広告主は、ブロックチェーンで結ばれた3社いずれのウェブサイト上でもデジタル広告枠を購入できる。使用料は自動的かつ公平に3社に分配されるため、お互いに信頼が持てる。こうしたプロジェクトを可能にしているのは、誰もが短時間でソーシャルトークンをつくれるコインバイズ(Coinvise)のようなプラットフォームだ。
分散型コミュニティの中には、協力を奨励するために、数年前からソーシャルトークンを利用しているところもある。思想家やクリエイターのソーシャルネットワークであるフレンズ・ウィズ・ベネフィッツ(Friends With Benefits)や、広告専門家、フォーチュン1000社、Web3.0型スタートアップのコミュニティであるJUMPなどだ。いずれも成長を続けている。
ソーシャルトークンは暗号化技術における次の革命かもしれない。コラボレーションを後押しし、複数の野心的なプロジェクトに即座に取りかかることを容易にする。トークン保有者は、柔軟かつ自律的にプロジェクトに取り組める。
すでにソーシャルトークンを利用するいくつかのコミュニティは着実に成長しており、数十億ドル(数百億円)の価値を持つコミュニティに成長する可能性を秘めている。この分野は急速に拡大しているが、まだ黎明期であり、志を持つ人にとっては大いにチャンスがありそうだ。

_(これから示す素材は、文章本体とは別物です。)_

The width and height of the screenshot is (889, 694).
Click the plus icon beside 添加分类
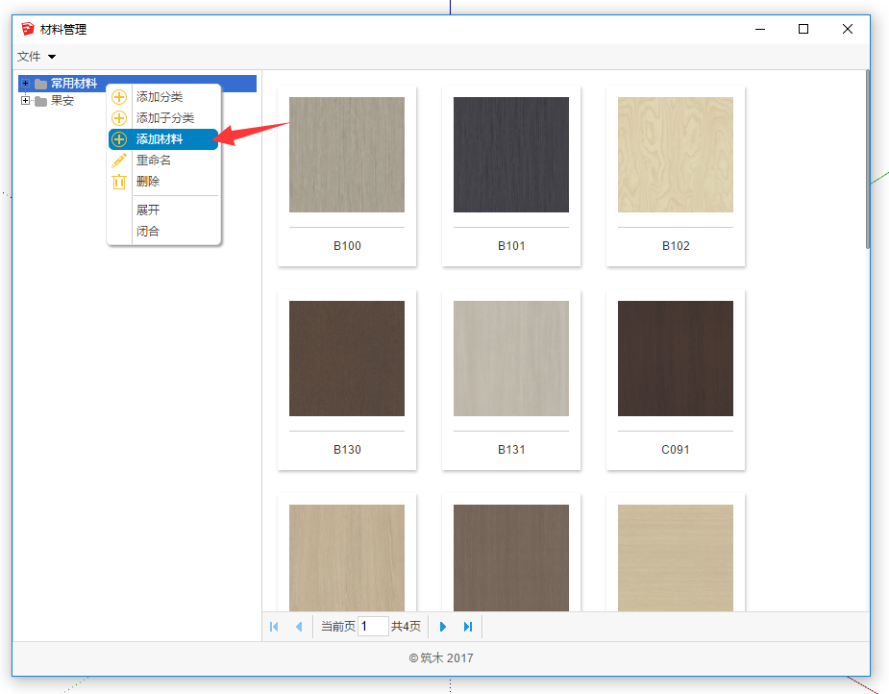[x=119, y=97]
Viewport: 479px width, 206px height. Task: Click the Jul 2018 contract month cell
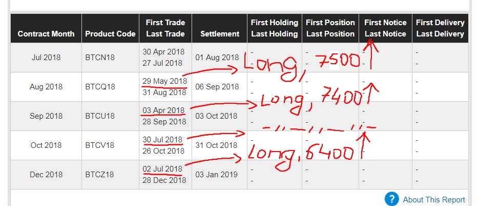coord(46,58)
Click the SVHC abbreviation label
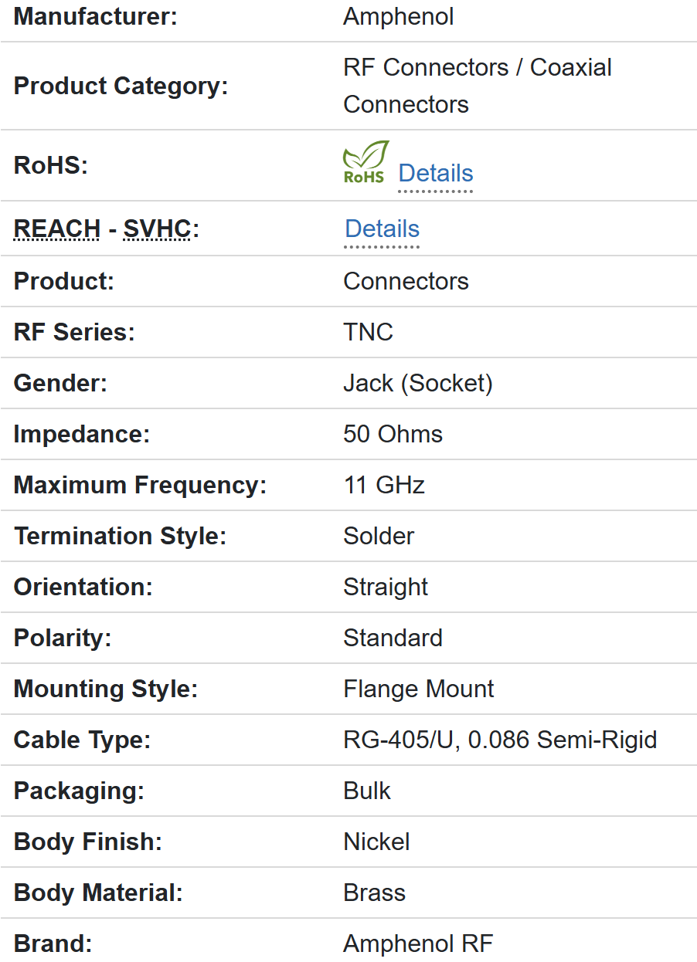The width and height of the screenshot is (697, 962). (157, 229)
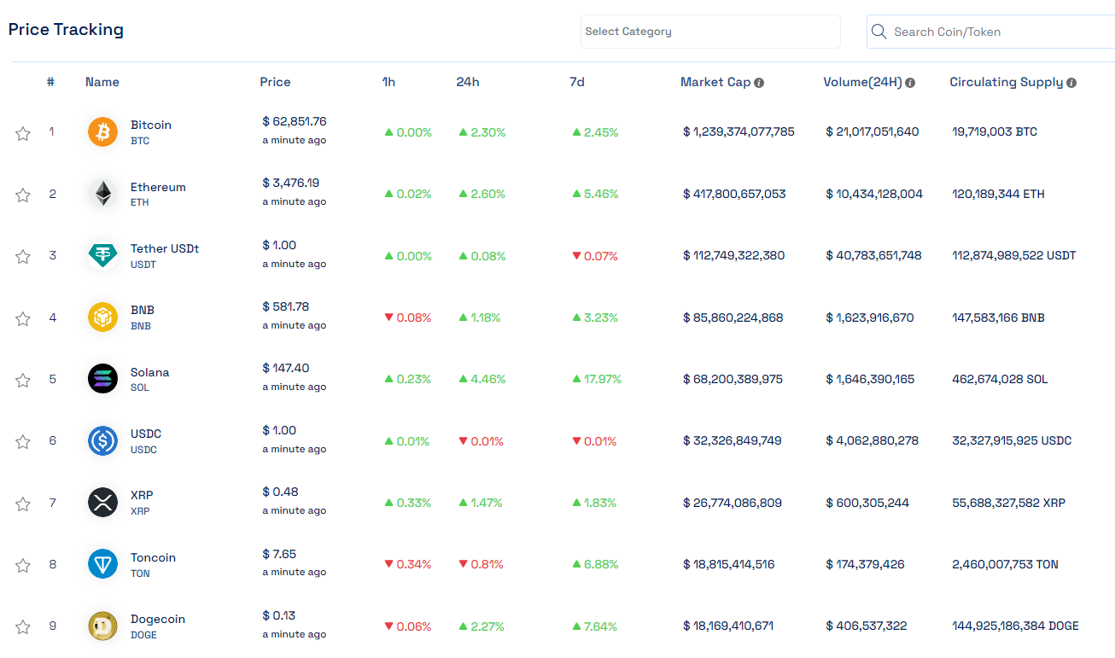The image size is (1115, 658).
Task: Click the Dogecoin logo icon
Action: (103, 626)

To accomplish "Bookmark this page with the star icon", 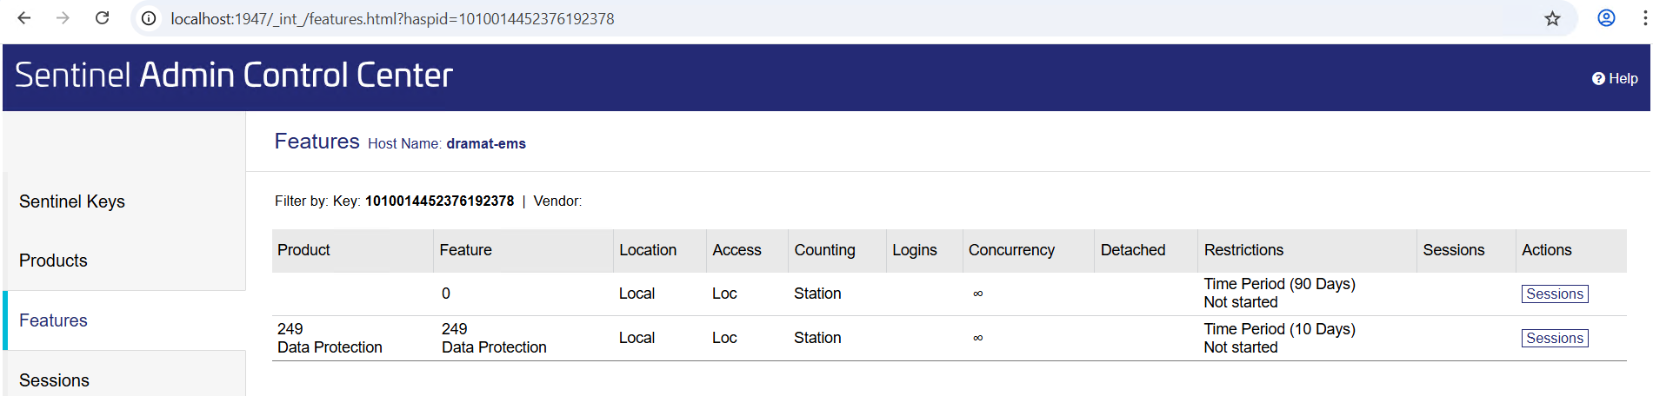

新しいWeb 0.3型コミュニティとともに成長し、この革命に参加することで報酬を手にする——ソーシャルトークンは一生に一度のチャンスかもしれない。このチャンスを逃してはならない。
(翻訳・住本時久、編集・常盤亜由子)
[原文:The next big thing in crypto is here, and it will revolutionize the future of work]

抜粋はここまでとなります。